And indeed the stream of customers thickened around her, and people of all classes came to see her work, hefting the faces and running fingers over the smoothness of the carving. She sold four of her big objarka and made good silver. But then, suddenly, the crowd scattered, taking flight like a field full of starlings at no cue Kate could see. She found herself looking at a single pair of good boots and the hilt of a sword. She looked up at a man in the dress of the city watch. “We’ll have no witchcraft in the market,” he said.
“I don’t do any.”
“And your little friend?” said the watchman. For a moment she thought he meant Taggle, and her stomach lurched. She looked at the basket woman, whose eyes were wide with fear. “The lass with the pretty ways and little bundles,” he said. “The Roamer girl.”
Plain Kate swallowed and looked straight ahead. This gave her a good view of the watchman’s sword, bumping at his hip. “Well?”
But she could think of nothing to say.
“Have a word with her,” he said more kindly. “They burned a woman here last week.”

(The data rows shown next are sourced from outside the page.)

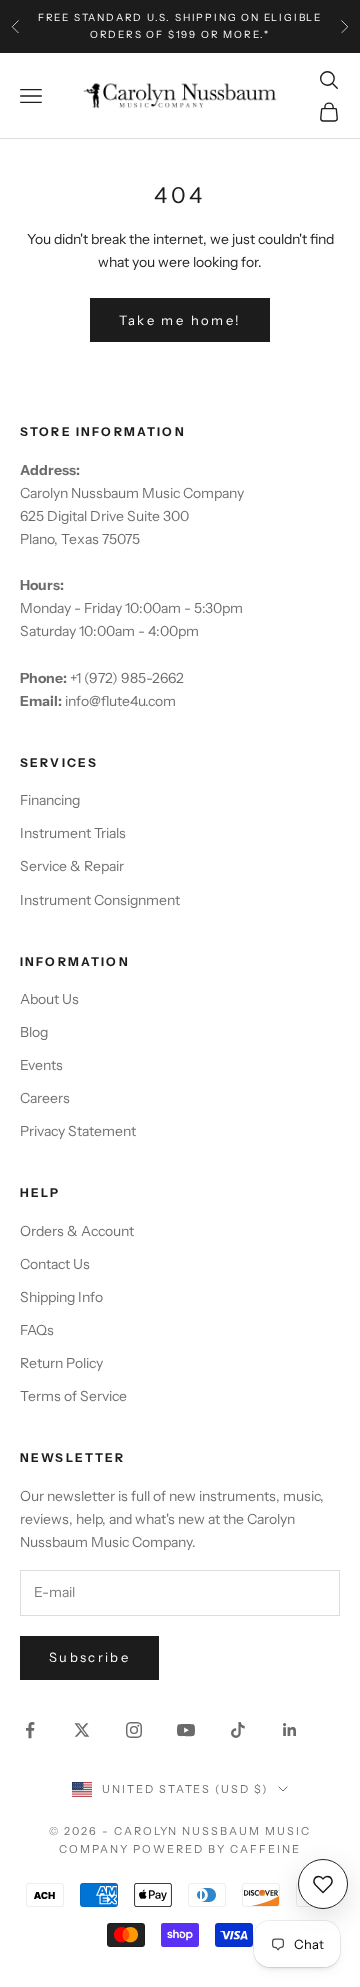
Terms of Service (73, 1396)
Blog (34, 1032)
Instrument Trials (73, 833)
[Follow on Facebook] (30, 1730)
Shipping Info (61, 1297)
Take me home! (180, 320)
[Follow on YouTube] (186, 1730)
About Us (49, 999)
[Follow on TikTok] (238, 1730)
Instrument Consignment (100, 900)
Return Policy (61, 1363)
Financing (50, 800)
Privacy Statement (78, 1131)
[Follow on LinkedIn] (290, 1730)
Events (41, 1065)
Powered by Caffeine (217, 1849)
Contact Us (55, 1264)
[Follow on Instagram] (134, 1730)
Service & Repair (72, 866)
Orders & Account (77, 1231)
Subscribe (89, 1657)
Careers (45, 1098)
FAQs (37, 1330)
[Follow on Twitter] (82, 1730)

When he’d gone, Plain Kate tried to catch the basket woman’s eyes. But the woman, pale, turned her head away.
Plain Kate sat trembling on her bedroll with her three masks in front of her, and didn’t know what to do. She stood up and didn’t see Drina anywhere. She looked and looked. Her eyes lit on every flash of red, but none of them was the red turban Drina had been wearing. She tried to shout Drina’s name, and her voice caught in her throat.
People were still thick around her blanket, but now the glances were for her and not for her work, and some were hot, and some were cold. Plain Kate looked down at the objarka that had the face of a woman burning. She shifted her weight from foot to foot.

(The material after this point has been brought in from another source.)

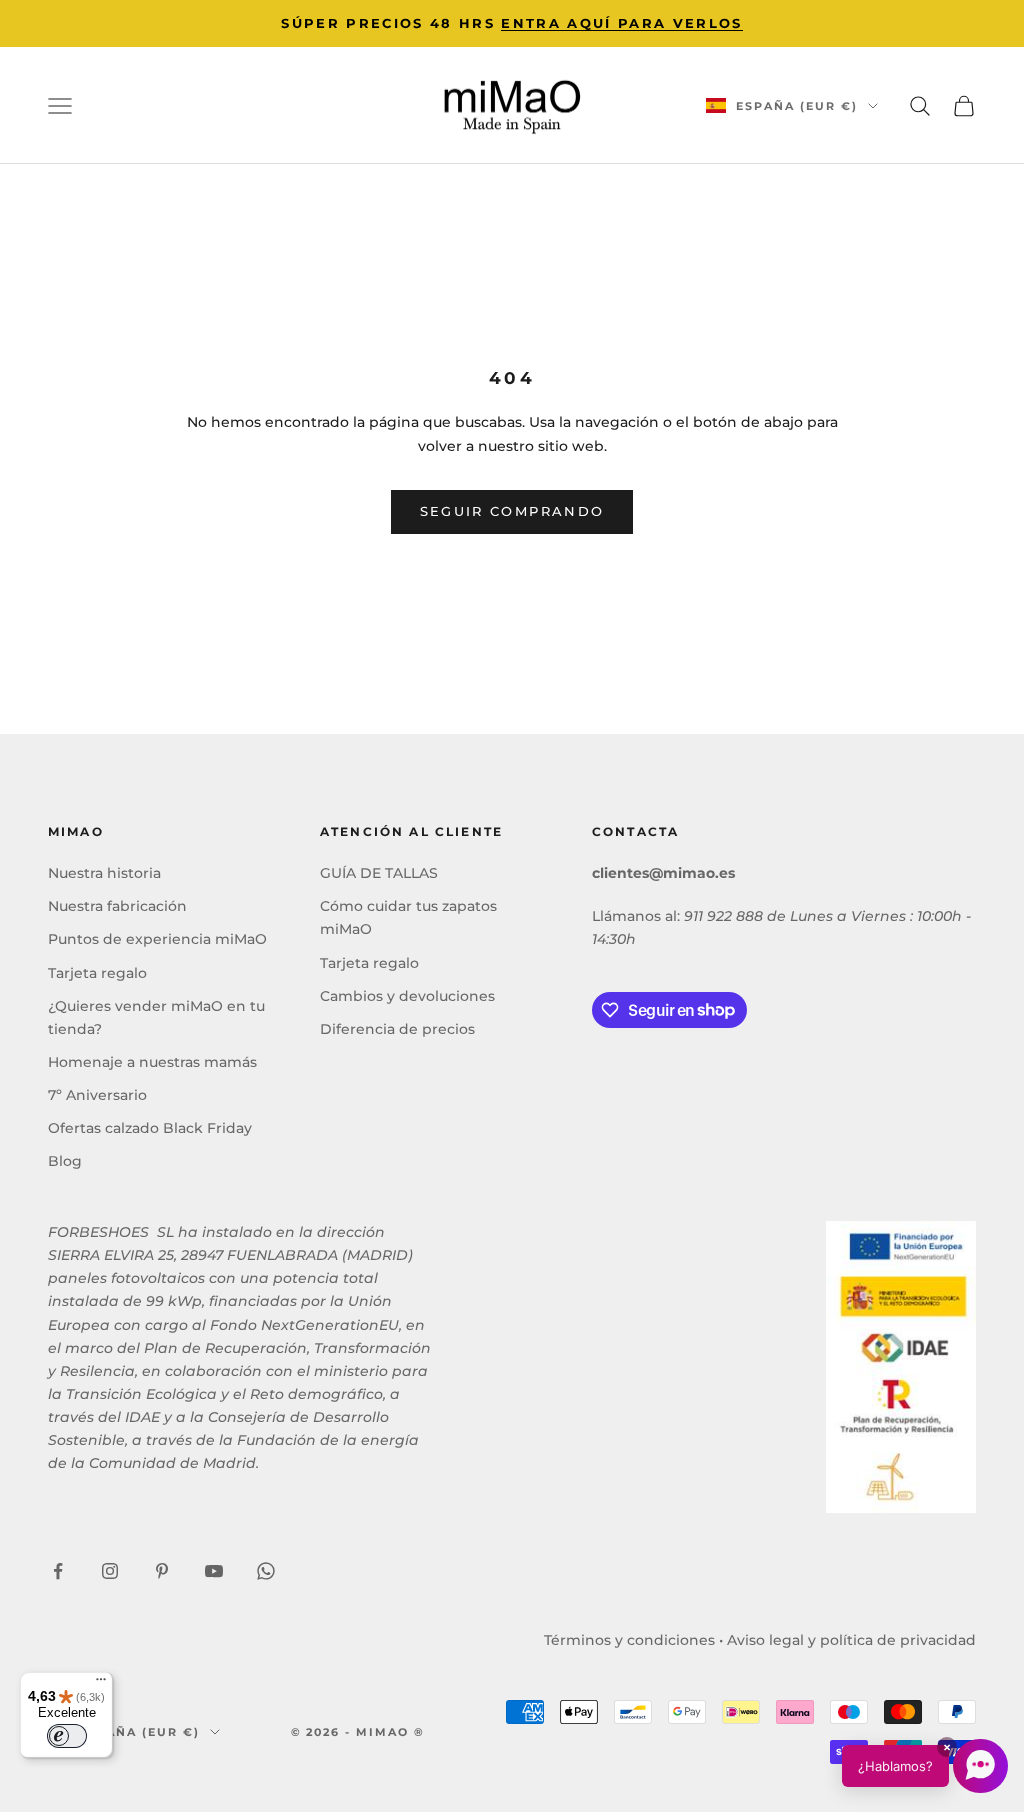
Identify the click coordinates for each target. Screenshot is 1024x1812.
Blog (65, 1161)
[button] (925, 1766)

“Go find her,” the basket woman said. “Hurry.”
So Plain Kate snatched up her sleep roll and stuffed it, objarka and all, into her pack. She swung it up and ran into the center of the market. She found nothing but confusion. Wet cobbles skidded underfoot. Shoulders and elbows jostled her. Heads and handcarts blocked her view.

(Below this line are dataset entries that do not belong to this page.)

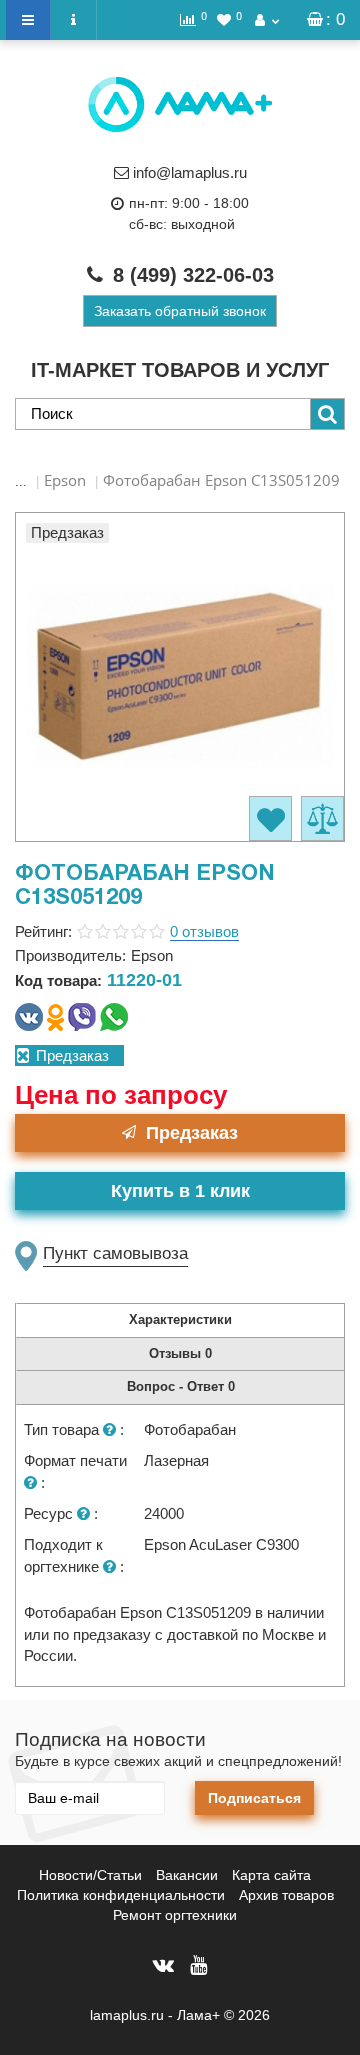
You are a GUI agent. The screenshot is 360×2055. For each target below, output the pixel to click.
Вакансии (187, 1875)
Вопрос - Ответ (181, 1386)
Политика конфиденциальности (121, 1895)
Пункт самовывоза (115, 1253)
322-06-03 (193, 275)
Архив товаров (286, 1895)
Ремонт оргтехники (175, 1915)
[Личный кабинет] (267, 20)
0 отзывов (204, 931)
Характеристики (180, 1319)
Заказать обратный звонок (180, 311)
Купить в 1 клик (180, 1191)
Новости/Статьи (90, 1875)
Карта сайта (271, 1875)
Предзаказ (192, 1133)
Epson (65, 480)
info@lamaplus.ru (190, 172)
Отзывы (180, 1353)
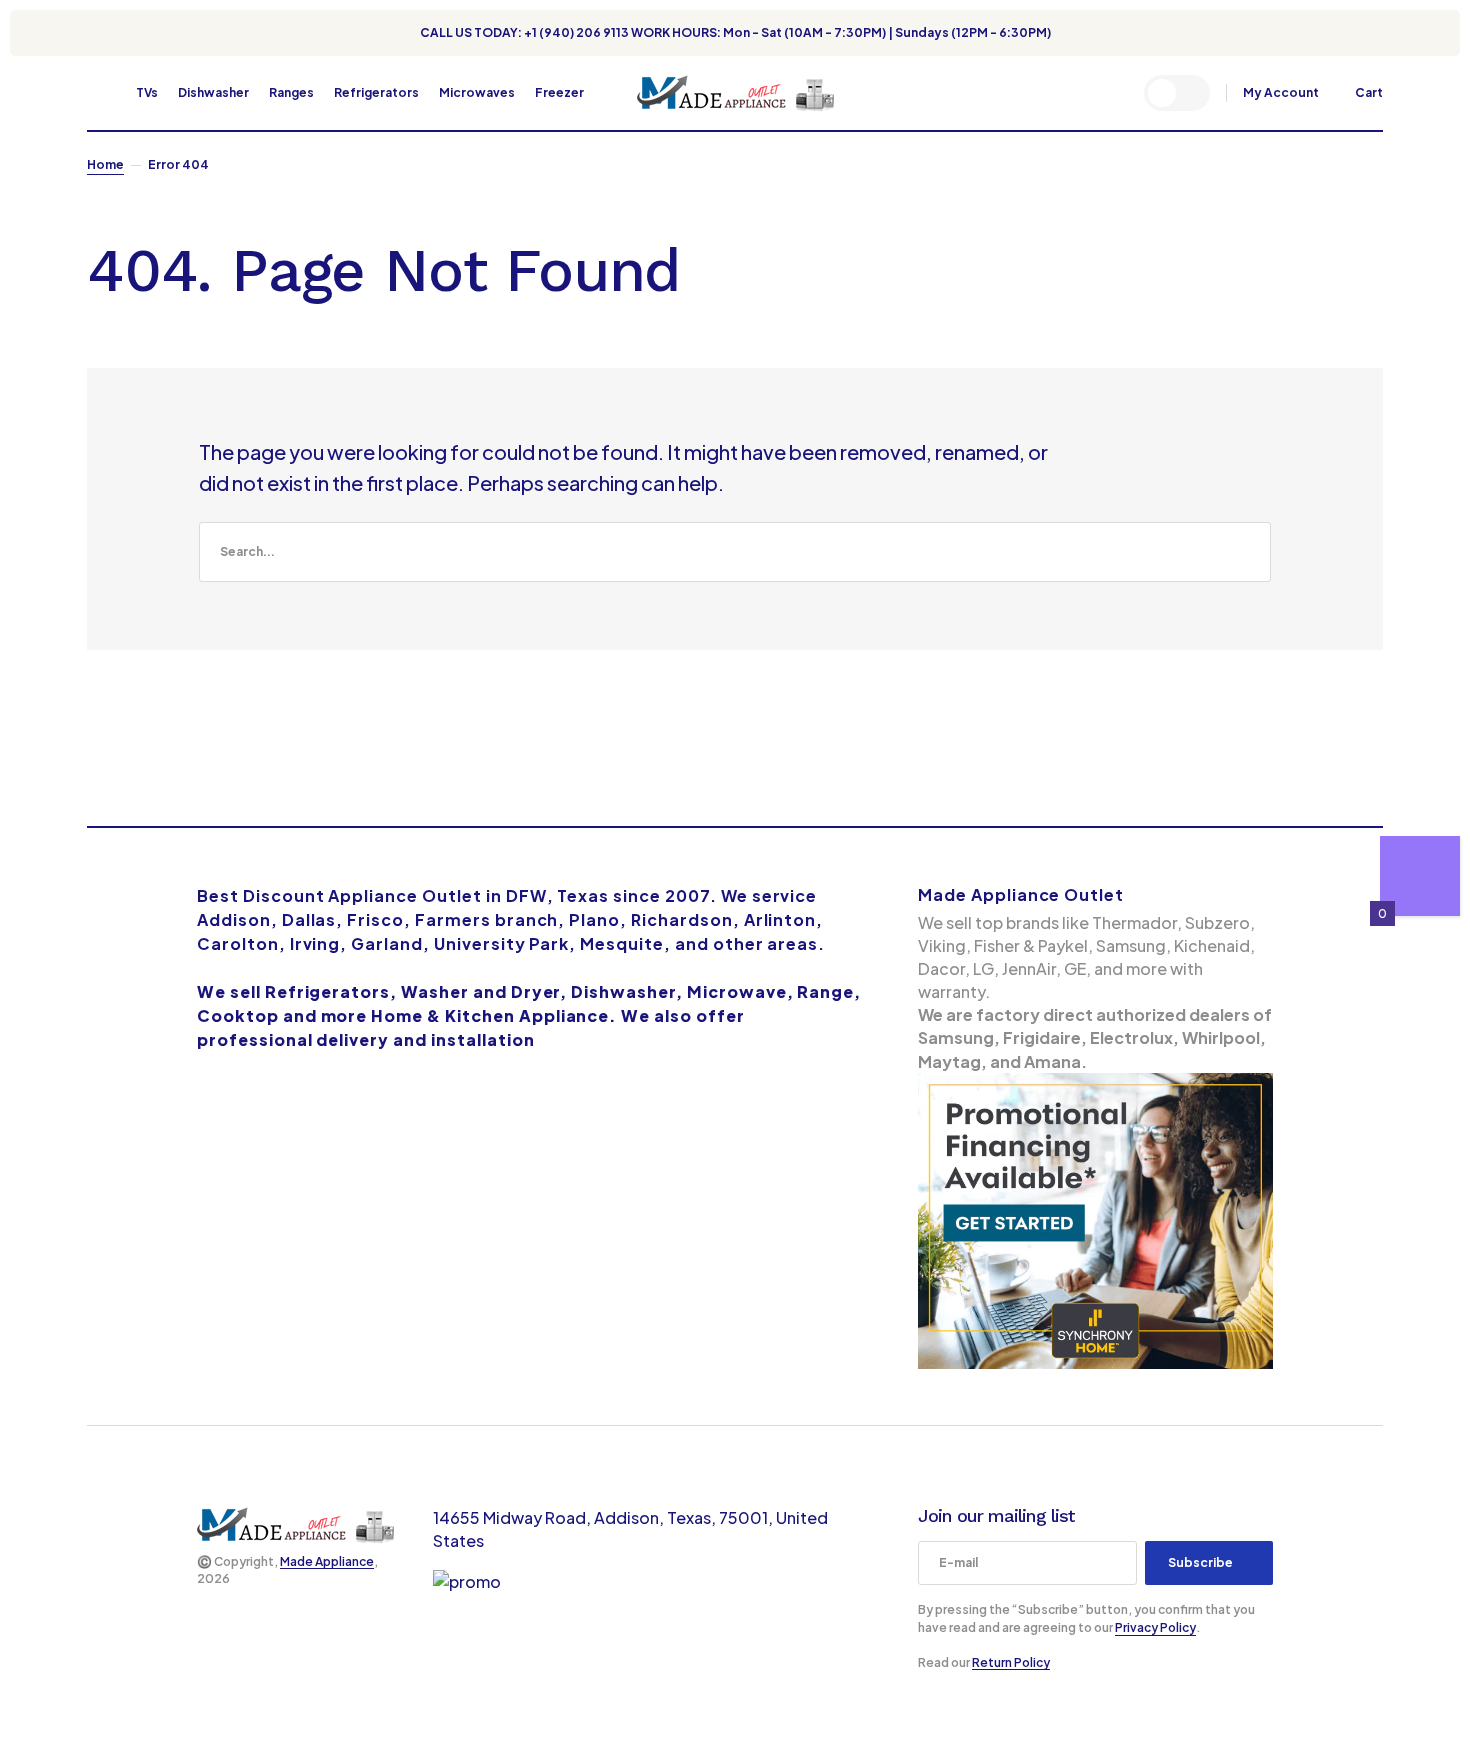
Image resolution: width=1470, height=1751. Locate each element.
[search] (735, 552)
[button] (96, 93)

She scrambled up the steps to the platform from which the weizi rose. She’d been half expecting to see wood for burning stacked around the column, but there wasn’t, only the carved figures of the weizi itself: men unloading boats, a little too big to be human, their faces too narrow, their limbs too long. From the weizi platform she could see a little way. Something was happening by one of the alleys. The eddying crowds had begun to flow in that direction. Kate saw the catfish man with the jangling coat heading that way, coaxing a priest along, a hand on the holy man’s elbow.
Plain Kate leapt from the platform and fought her way through the dung and puddles. A bridge from house to house made a wooden lip above the mouth of an alley. There was space of shadows beneath the bridge. In front of it was a wall made of human backs and shouting.
Kate heard a high screaming. The yowl of a cat.
Close by she heard the catfish man saying to the wheezing priest: “…the devil’s bundles, holy father, with my own eyes…”
Suddenly Taggle came scrambling over the heads and shoulders of gathered men. He left a trail of blood and cursing. “Katerina!” he yowled—though in the din only she knew it was him. The cat leapt onto her pack-basket, spitting, his hair stiff as a brush. “Katerina! It’s—”
“Shut up!” she snapped. Drina’s witchcraft charms. Her secret questions. “It’s Drina. Is she alive?”
“When I left.”
“What’s this, then?” said the little priest, but the men were packed so tightly that they didn’t—couldn’t—turn.
Kate looked at them desperately. “We have to get through.”
She could feel Taggle’s hot breath on her neck as the cat shifted on her basket, muscles bunching. “Follow me,” he said.
And before she could even think of stopping him, Taggle threw himself at the crowd.
His front claws bit into her shoulder as he leapt; his back claws grazed her ear. And then he was scrambling across the heads and shoulders of the packed people. His claws were out and his teeth were gnashing. He was huge with his hair on end, and screaming like a panther. The men—men he had already bloodied—shouted and squealed and hit and pushed against their fellows to get away from him. The wall of bodies cracked open. Plain Kate followed her cat like a soldier following his spear.
Elbows struck her. Feet tangled her. She stumbled and shoved through the hot press and the human stink. Something hard hit her temple. Another blow to her ribs. A stabbing weight on her instep. And then suddenly she was through. Panting, battered, terrified. But through. Into a little space bordered by the crowd, the walls of the alley, and a cart with a hysterical, rearing horse which blocked the way forward.